El frente William Rivas, por ejemplo, se financió gracias al aporte de empresas bananeras y recibió armas que llegaron por el puerto que perteneció a Chiquita en el Urabá.
Más allá de la violencia, Orihueca tiene una relación profunda con la literatura, pues dicen que el nobel colombiano Gabriel García Márquez tenía un tío y un primo en el corregimiento, a los que solía visitar. En su libro Vivir para contarla, el escritor narró que, en un recorrido en tren desde Santa Marta, después de pasar por Río Frío, Orihueca y Guacamayal, vio el letrero de una finca que lo inspiraría para nombrar el pueblo imaginario de su novela cumbre: Finca Macondo.
Macondo de hecho aparece en el mapa más allá de Orihueca, cerca de Sevilla. Es una pequeña estación de tren con dos haciendas del tiempo de la United Fruit Company.
Uno de los compadres de Beatriz, el docente e historiador Juan Escobar Martínez, cuenta que en 1928 en Orihueca ya había casas al estilo jamaiquino construidas con materiales que traían del exterior. Escobar coincide con su comadre Beatriz en que los habitantes de este corregimiento son mucho más que esa violencia. “Aquí somos alegres, somos tesoneros. Nuestro banano, que tenemos por todos lados, es de color verde, que es el color de la esperanza y de la paz”, añade.
Presente
En el segundo mural, el del centro, se destaca una mujer desnuda, de largo pelo negro. La rodean colibríes y azulejos, así como un extenso cielo en el que se entremezclan el azul y el blanco. “Tú ves ahí lo ambiental, a una mujer resistiendo, a una mujer que puede ser la Madre Tierra. Esas somos nosotras las mujeres, las que peleamos y lloramos y añoramos las tierras”, asegura García Lechuga.
Una de esas mujeres es su comadre Ligia Isabel Conrado Polo, quien también pertenece al proceso El Chimborazo y que tuvo que huir de su tierra cuando llegaron los paramilitares. “Son 24 años en la lucha y ahí estamos, firmes. Con miedo, pero ahí estamos”, dice Conrado, quien cuenta que durante la huida de su tierra, que fue de noche, una rama le dio en el ojo izquierdo a su esposo, por lo que se le desprendió la retina y, finalmente, lo perdió.

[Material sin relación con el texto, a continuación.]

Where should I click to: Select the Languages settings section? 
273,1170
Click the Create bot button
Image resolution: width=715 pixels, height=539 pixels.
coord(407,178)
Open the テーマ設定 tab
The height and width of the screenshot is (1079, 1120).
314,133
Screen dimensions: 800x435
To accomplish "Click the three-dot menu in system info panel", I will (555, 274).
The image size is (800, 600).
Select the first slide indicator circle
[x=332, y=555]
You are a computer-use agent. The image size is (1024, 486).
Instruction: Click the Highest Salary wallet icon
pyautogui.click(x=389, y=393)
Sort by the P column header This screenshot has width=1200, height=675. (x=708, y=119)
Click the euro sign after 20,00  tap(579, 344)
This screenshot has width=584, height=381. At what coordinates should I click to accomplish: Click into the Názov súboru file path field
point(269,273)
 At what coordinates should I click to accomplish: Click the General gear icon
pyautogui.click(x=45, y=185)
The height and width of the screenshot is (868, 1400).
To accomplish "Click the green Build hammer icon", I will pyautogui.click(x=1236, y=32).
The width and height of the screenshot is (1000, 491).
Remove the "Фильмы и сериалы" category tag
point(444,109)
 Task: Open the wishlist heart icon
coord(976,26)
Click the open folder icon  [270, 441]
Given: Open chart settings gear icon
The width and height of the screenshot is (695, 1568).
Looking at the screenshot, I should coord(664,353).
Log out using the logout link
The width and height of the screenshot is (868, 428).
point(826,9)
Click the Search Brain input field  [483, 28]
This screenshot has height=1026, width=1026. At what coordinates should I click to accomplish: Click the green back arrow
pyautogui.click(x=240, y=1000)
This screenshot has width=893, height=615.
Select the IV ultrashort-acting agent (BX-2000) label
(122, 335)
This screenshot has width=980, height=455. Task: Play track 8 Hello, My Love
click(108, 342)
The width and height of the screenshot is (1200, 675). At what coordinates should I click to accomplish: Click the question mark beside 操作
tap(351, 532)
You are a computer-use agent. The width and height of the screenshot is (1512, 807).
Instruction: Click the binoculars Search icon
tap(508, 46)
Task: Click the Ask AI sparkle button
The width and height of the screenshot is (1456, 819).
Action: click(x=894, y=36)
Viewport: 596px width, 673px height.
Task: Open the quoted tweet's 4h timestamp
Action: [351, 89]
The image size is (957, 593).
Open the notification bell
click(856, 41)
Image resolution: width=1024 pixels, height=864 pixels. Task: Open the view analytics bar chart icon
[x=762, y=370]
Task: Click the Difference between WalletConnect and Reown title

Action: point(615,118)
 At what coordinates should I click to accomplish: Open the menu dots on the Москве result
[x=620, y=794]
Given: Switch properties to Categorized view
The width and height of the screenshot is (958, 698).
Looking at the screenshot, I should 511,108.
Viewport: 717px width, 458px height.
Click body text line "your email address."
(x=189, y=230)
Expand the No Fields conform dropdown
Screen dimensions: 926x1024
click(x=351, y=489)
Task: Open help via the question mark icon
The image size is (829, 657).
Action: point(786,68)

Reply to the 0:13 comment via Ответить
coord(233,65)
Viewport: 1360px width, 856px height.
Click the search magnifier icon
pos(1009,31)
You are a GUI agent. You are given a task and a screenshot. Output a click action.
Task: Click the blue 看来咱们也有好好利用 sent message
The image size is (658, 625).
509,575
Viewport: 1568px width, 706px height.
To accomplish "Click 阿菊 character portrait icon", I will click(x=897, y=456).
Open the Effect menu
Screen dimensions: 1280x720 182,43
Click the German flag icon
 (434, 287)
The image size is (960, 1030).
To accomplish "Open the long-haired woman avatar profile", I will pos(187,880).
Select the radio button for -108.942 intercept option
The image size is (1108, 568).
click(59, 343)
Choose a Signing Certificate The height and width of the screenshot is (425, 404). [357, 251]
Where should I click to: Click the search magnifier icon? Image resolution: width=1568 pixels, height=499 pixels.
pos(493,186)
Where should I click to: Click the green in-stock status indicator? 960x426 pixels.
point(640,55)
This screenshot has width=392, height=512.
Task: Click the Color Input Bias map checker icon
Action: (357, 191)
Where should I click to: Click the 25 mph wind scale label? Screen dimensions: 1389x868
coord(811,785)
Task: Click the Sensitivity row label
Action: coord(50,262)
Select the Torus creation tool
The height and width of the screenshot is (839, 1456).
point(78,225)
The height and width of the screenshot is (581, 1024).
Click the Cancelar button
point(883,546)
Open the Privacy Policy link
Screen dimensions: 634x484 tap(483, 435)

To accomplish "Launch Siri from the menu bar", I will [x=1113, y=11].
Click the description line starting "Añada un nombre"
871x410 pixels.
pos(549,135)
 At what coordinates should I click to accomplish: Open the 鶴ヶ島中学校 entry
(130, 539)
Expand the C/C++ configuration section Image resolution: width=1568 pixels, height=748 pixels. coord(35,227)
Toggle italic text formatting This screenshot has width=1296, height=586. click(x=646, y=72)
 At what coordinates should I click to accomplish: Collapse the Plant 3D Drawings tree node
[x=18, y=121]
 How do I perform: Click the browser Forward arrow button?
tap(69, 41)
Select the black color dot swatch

Conrado Polo ha estado junto a García Lechuga en esa lucha de más de 20 años, durante los que han expuesto su caso a diferentes entres de control, han recibido apoyo de instituciones como el Consejo Noruego para Refugiados, la ONU, la Unidad para las Víctimas y ahora están en el proceso con la Agencia de Tierras para recuperar esas parcelas que les arrebató la guerra. “Ya unos compañeros se nos están muriendo y nada, todavía no nos están dando las tierras”, añade Ligia, quien nació en Guacamayal.
Futuro
En el tercer mural, a la derecha de la terraza, un gran buey está acompañado de conejos, una paloma, inmensas plantas de banano y los palotes que se usaban para pilar el maíz y el arroz. “Queremos que las mujeres y los hombres regresemos a nuestro territorio como campesinas y campesinos y que esto sea un símbolo de paz”, asegura Beatriz.
En el Plan Integral de Reparación del Colectivo que la comunidad presentó a la Unidad para las Víctimas, y que proyectan implementar una vez les entreguen las tierras, esta agrupación propone un proyecto productivo de transformación de alimentos que han venido preparando con el Sena y la Universidad del Magdalena. Las materias primas serían el popocho, el banano y el plátano.
Mirando al futuro, a esa reunión de final de mes, la lideresa cuenta que se realizará una olla comunitaria para esos más de cien invitados. Van a jugar dominó y fútbol, van a tejer y van a echar cuento. “La gente se cansa de esperar. Imagínate, vamos desde el 2000 y nada de las tierritas, nada de la indemnización. Entonces, como la cosa ya está como pan calientico, vamos otra vez a retomar, a integrarnos”, finaliza.